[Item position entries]
[Begin]
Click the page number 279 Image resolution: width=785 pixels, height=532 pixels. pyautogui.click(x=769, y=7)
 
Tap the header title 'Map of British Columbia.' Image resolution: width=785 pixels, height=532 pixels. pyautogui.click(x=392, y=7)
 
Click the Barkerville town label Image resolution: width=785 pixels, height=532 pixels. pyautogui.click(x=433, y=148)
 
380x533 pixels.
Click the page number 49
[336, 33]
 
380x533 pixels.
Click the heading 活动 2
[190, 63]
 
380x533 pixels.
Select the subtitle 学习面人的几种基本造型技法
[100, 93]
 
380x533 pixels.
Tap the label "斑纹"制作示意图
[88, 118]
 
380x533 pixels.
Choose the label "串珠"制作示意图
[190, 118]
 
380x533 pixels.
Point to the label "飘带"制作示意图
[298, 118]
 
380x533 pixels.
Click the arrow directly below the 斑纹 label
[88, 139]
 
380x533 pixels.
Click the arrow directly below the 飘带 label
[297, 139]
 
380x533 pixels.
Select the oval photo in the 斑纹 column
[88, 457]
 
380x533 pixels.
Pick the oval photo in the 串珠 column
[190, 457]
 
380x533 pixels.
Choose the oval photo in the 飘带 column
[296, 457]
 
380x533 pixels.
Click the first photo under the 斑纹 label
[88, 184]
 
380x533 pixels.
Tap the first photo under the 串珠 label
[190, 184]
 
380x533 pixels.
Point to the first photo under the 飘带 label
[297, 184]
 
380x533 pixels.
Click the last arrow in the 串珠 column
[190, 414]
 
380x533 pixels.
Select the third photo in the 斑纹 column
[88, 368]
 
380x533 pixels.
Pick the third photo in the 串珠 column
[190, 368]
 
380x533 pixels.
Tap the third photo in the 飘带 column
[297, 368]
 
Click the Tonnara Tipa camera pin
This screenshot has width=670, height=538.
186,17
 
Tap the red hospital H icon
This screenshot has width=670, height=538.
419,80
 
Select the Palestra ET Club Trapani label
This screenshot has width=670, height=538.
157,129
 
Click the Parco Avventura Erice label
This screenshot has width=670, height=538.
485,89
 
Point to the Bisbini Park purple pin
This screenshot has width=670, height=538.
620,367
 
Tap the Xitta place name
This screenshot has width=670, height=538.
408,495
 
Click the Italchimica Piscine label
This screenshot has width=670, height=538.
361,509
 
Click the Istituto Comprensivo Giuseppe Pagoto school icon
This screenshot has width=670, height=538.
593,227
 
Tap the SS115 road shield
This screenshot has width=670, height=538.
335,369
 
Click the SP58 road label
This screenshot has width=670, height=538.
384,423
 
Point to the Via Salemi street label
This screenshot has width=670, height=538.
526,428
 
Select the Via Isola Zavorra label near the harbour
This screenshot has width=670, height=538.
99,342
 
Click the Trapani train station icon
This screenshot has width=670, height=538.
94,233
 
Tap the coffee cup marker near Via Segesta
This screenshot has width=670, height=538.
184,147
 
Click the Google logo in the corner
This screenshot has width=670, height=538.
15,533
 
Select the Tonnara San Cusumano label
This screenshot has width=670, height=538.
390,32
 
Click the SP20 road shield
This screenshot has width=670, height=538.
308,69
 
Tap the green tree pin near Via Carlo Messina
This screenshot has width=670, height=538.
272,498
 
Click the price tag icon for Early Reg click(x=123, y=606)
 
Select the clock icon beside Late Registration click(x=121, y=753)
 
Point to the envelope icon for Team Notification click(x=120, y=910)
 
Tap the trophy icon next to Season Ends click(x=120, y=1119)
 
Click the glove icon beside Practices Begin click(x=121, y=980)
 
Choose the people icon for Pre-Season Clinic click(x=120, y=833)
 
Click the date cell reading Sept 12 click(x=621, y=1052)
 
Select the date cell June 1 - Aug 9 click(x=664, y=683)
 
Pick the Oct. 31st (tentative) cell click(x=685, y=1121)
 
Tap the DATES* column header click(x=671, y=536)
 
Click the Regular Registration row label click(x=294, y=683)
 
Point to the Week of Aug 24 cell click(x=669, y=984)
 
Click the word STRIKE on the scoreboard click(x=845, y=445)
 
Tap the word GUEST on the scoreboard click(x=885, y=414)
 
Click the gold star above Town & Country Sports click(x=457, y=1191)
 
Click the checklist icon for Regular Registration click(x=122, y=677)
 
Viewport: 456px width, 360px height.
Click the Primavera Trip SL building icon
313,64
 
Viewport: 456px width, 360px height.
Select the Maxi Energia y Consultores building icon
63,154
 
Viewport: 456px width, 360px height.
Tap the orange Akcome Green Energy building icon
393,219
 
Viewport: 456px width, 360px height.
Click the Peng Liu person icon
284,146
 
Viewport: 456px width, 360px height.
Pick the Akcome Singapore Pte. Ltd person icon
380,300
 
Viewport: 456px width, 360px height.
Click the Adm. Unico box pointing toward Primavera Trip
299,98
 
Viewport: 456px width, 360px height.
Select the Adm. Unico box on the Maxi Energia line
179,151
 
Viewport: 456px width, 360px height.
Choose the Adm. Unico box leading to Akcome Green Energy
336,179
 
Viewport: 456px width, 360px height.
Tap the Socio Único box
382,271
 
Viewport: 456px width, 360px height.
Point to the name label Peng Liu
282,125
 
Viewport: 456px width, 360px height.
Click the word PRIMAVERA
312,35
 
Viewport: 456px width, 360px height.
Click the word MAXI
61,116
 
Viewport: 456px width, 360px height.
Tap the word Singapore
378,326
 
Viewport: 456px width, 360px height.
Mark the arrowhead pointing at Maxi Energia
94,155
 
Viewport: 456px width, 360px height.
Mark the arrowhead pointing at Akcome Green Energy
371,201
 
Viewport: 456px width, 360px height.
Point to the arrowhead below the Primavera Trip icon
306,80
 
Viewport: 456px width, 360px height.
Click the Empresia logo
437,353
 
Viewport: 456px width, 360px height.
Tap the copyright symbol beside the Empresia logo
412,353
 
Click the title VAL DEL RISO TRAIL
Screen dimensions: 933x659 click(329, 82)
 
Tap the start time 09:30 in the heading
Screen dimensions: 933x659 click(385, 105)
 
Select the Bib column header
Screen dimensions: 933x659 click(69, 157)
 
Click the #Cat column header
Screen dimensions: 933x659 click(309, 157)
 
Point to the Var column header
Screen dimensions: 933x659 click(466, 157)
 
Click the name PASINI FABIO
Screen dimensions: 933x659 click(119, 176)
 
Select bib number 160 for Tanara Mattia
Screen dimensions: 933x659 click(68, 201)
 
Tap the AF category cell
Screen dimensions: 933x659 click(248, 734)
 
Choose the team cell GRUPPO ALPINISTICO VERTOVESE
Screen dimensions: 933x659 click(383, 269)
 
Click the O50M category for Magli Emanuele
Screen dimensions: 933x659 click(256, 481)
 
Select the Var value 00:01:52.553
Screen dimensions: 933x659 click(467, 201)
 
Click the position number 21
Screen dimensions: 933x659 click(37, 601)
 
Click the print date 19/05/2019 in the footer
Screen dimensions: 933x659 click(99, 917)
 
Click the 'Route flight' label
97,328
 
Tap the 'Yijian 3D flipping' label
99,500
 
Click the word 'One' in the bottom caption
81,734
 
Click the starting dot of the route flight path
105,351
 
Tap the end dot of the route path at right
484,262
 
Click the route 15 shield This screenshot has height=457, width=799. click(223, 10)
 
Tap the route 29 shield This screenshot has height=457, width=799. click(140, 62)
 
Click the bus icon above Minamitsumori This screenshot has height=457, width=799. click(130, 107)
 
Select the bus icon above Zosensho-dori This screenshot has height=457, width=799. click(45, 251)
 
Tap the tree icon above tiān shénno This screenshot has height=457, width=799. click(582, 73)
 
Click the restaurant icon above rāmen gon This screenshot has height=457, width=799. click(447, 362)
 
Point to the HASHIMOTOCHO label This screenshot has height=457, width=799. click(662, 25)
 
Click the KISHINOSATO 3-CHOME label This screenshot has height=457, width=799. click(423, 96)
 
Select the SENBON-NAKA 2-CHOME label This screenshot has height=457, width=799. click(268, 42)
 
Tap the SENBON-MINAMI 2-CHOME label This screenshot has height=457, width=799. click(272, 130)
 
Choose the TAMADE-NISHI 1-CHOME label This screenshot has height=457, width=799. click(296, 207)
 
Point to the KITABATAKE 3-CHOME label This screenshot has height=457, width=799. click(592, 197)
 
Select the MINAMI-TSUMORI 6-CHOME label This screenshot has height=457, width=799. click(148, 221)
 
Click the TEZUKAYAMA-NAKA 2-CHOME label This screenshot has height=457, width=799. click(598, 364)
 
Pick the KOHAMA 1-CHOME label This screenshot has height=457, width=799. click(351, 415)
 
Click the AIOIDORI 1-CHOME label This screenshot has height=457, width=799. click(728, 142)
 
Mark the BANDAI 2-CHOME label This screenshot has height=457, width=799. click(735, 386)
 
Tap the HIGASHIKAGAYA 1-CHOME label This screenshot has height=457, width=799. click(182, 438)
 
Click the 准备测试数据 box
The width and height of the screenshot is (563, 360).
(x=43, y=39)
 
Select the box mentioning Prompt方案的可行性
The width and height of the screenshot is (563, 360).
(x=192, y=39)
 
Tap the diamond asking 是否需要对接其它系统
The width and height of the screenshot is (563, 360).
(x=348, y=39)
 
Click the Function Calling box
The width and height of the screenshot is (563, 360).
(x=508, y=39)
[End]
What you will do
Give the lines above as a numbered list, beginning at the line that has "Point to the HASHIMOTOCHO" and stopping after the last of the entries. Leave out blank lines.

Finished answer
1. Point to the HASHIMOTOCHO label This screenshot has height=457, width=799. click(662, 25)
2. Click the KISHINOSATO 3-CHOME label This screenshot has height=457, width=799. click(423, 96)
3. Select the SENBON-NAKA 2-CHOME label This screenshot has height=457, width=799. click(268, 42)
4. Tap the SENBON-MINAMI 2-CHOME label This screenshot has height=457, width=799. click(272, 130)
5. Choose the TAMADE-NISHI 1-CHOME label This screenshot has height=457, width=799. click(296, 207)
6. Point to the KITABATAKE 3-CHOME label This screenshot has height=457, width=799. click(592, 197)
7. Select the MINAMI-TSUMORI 6-CHOME label This screenshot has height=457, width=799. click(148, 221)
8. Click the TEZUKAYAMA-NAKA 2-CHOME label This screenshot has height=457, width=799. click(598, 364)
9. Pick the KOHAMA 1-CHOME label This screenshot has height=457, width=799. click(351, 415)
10. Click the AIOIDORI 1-CHOME label This screenshot has height=457, width=799. click(728, 142)
11. Mark the BANDAI 2-CHOME label This screenshot has height=457, width=799. click(735, 386)
12. Tap the HIGASHIKAGAYA 1-CHOME label This screenshot has height=457, width=799. click(182, 438)
13. Click the 准备测试数据 box
14. The width and height of the screenshot is (563, 360).
15. (x=43, y=39)
16. Select the box mentioning Prompt方案的可行性
17. The width and height of the screenshot is (563, 360).
18. (x=192, y=39)
19. Tap the diamond asking 是否需要对接其它系统
20. The width and height of the screenshot is (563, 360).
21. (x=348, y=39)
22. Click the Function Calling box
23. The width and height of the screenshot is (563, 360).
24. (x=508, y=39)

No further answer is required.